WRITTEN PROBLEM:
Rewrite the data below, replacing "GUI agent" with "graphical interface agent" everywhere it occurs and leaving everything else unchanged.

----- DATA RECORDS -----

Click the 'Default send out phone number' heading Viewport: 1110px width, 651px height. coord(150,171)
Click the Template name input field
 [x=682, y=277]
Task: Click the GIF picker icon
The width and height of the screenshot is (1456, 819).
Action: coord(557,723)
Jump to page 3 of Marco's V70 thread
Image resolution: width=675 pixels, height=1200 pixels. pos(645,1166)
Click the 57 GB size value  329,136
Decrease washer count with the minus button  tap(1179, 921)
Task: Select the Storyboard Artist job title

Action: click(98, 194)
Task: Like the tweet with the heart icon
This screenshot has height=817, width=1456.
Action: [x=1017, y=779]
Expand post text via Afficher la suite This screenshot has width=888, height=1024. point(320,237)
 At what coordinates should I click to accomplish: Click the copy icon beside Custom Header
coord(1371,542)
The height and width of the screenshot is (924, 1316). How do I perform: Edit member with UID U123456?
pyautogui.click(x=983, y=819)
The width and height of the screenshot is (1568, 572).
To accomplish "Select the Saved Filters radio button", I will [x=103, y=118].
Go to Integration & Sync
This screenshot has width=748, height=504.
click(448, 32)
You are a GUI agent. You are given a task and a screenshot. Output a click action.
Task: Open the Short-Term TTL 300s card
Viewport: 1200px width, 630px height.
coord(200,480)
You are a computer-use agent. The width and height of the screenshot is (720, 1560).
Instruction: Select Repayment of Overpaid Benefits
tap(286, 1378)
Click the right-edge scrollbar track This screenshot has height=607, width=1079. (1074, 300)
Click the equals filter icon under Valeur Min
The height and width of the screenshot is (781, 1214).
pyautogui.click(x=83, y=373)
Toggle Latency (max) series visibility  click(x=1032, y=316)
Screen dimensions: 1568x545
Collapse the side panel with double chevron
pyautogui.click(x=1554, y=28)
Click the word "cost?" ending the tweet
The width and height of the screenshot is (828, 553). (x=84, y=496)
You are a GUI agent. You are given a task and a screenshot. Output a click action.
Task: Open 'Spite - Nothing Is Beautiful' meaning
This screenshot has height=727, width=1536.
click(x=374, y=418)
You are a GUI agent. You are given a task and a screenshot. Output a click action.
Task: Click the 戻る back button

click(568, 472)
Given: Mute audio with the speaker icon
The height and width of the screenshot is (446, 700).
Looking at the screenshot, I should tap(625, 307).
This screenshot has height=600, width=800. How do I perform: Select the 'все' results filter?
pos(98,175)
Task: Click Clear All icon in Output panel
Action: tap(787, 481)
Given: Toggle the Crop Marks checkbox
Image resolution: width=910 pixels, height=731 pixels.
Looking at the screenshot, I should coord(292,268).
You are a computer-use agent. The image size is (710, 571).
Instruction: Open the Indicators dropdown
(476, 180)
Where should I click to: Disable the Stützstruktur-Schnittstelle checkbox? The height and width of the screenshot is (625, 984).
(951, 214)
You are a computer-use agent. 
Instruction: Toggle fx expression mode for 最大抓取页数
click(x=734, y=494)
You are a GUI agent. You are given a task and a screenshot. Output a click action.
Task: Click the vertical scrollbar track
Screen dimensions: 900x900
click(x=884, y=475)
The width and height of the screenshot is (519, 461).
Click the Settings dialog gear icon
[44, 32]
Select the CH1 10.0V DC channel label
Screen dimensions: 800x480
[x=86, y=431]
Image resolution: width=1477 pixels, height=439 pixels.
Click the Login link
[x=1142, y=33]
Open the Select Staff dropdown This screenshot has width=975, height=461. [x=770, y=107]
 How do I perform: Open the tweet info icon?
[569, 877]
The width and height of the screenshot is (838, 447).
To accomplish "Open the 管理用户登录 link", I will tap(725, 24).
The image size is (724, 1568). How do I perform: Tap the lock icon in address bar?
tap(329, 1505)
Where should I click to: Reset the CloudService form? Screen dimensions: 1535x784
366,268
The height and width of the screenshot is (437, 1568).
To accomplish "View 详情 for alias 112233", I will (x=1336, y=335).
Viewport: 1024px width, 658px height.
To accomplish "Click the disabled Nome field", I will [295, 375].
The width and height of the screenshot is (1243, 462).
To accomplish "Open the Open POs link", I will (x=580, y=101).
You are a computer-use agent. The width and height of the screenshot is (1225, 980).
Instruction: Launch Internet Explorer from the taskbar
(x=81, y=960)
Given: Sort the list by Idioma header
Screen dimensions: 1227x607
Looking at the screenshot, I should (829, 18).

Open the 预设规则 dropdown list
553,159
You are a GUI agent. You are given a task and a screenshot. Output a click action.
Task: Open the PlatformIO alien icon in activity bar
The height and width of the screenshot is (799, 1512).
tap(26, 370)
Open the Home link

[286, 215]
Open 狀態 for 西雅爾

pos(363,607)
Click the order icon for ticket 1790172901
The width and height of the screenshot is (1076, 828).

-----

TASK ANSWER:
Click the 'Default send out phone number' heading Viewport: 1110px width, 651px height. coord(150,171)
Click the Template name input field
 [x=682, y=277]
Task: Click the GIF picker icon
The width and height of the screenshot is (1456, 819).
Action: coord(557,723)
Jump to page 3 of Marco's V70 thread
Image resolution: width=675 pixels, height=1200 pixels. pos(645,1166)
Click the 57 GB size value  329,136
Decrease washer count with the minus button  tap(1179, 921)
Task: Select the Storyboard Artist job title

Action: click(98, 194)
Task: Like the tweet with the heart icon
This screenshot has height=817, width=1456.
Action: [x=1017, y=779]
Expand post text via Afficher la suite This screenshot has width=888, height=1024. point(320,237)
 At what coordinates should I click to accomplish: Click the copy icon beside Custom Header
coord(1371,542)
The height and width of the screenshot is (924, 1316). How do I perform: Edit member with UID U123456?
pyautogui.click(x=983, y=819)
The width and height of the screenshot is (1568, 572).
To accomplish "Select the Saved Filters radio button", I will [x=103, y=118].
Go to Integration & Sync
This screenshot has width=748, height=504.
click(448, 32)
You are a graphical interface agent. You are given a task and a screenshot. Output a click action.
Task: Open the Short-Term TTL 300s card
Viewport: 1200px width, 630px height.
coord(200,480)
You are a computer-use agent. The width and height of the screenshot is (720, 1560).
Instruction: Select Repayment of Overpaid Benefits
tap(286, 1378)
Click the right-edge scrollbar track This screenshot has height=607, width=1079. (1074, 300)
Click the equals filter icon under Valeur Min
The height and width of the screenshot is (781, 1214).
pyautogui.click(x=83, y=373)
Toggle Latency (max) series visibility  click(x=1032, y=316)
Screen dimensions: 1568x545
Collapse the side panel with double chevron
pyautogui.click(x=1554, y=28)
Click the word "cost?" ending the tweet
The width and height of the screenshot is (828, 553). (x=84, y=496)
You are a graphical interface agent. You are given a task and a screenshot. Output a click action.
Task: Open 'Spite - Nothing Is Beautiful' meaning
This screenshot has height=727, width=1536.
click(x=374, y=418)
You are a graphical interface agent. You are given a task and a screenshot. Output a click action.
Task: Click the 戻る back button

click(568, 472)
Given: Mute audio with the speaker icon
The height and width of the screenshot is (446, 700).
Looking at the screenshot, I should tap(625, 307).
This screenshot has height=600, width=800. How do I perform: Select the 'все' results filter?
pos(98,175)
Task: Click Clear All icon in Output panel
Action: tap(787, 481)
Given: Toggle the Crop Marks checkbox
Image resolution: width=910 pixels, height=731 pixels.
Looking at the screenshot, I should coord(292,268).
You are a computer-use agent. The image size is (710, 571).
Instruction: Open the Indicators dropdown
(476, 180)
Where should I click to: Disable the Stützstruktur-Schnittstelle checkbox? The height and width of the screenshot is (625, 984).
(951, 214)
You are a computer-use agent. 
Instruction: Toggle fx expression mode for 最大抓取页数
click(x=734, y=494)
You are a graphical interface agent. You are given a task and a screenshot. Output a click action.
Task: Click the vertical scrollbar track
Screen dimensions: 900x900
click(x=884, y=475)
The width and height of the screenshot is (519, 461).
Click the Settings dialog gear icon
[44, 32]
Select the CH1 10.0V DC channel label
Screen dimensions: 800x480
[x=86, y=431]
Image resolution: width=1477 pixels, height=439 pixels.
Click the Login link
[x=1142, y=33]
Open the Select Staff dropdown This screenshot has width=975, height=461. [x=770, y=107]
 How do I perform: Open the tweet info icon?
[569, 877]
The width and height of the screenshot is (838, 447).
To accomplish "Open the 管理用户登录 link", I will tap(725, 24).
The image size is (724, 1568). How do I perform: Tap the lock icon in address bar?
tap(329, 1505)
Where should I click to: Reset the CloudService form? Screen dimensions: 1535x784
366,268
The height and width of the screenshot is (437, 1568).
To accomplish "View 详情 for alias 112233", I will (x=1336, y=335).
Viewport: 1024px width, 658px height.
To accomplish "Click the disabled Nome field", I will [295, 375].
The width and height of the screenshot is (1243, 462).
To accomplish "Open the Open POs link", I will (x=580, y=101).
You are a computer-use agent. The width and height of the screenshot is (1225, 980).
Instruction: Launch Internet Explorer from the taskbar
(x=81, y=960)
Given: Sort the list by Idioma header
Screen dimensions: 1227x607
Looking at the screenshot, I should (829, 18).

Open the 预设规则 dropdown list
553,159
You are a graphical interface agent. You are given a task and a screenshot. Output a click action.
Task: Open the PlatformIO alien icon in activity bar
The height and width of the screenshot is (799, 1512).
tap(26, 370)
Open the Home link

[286, 215]
Open 狀態 for 西雅爾

pos(363,607)
Click the order icon for ticket 1790172901
The width and height of the screenshot is (1076, 828).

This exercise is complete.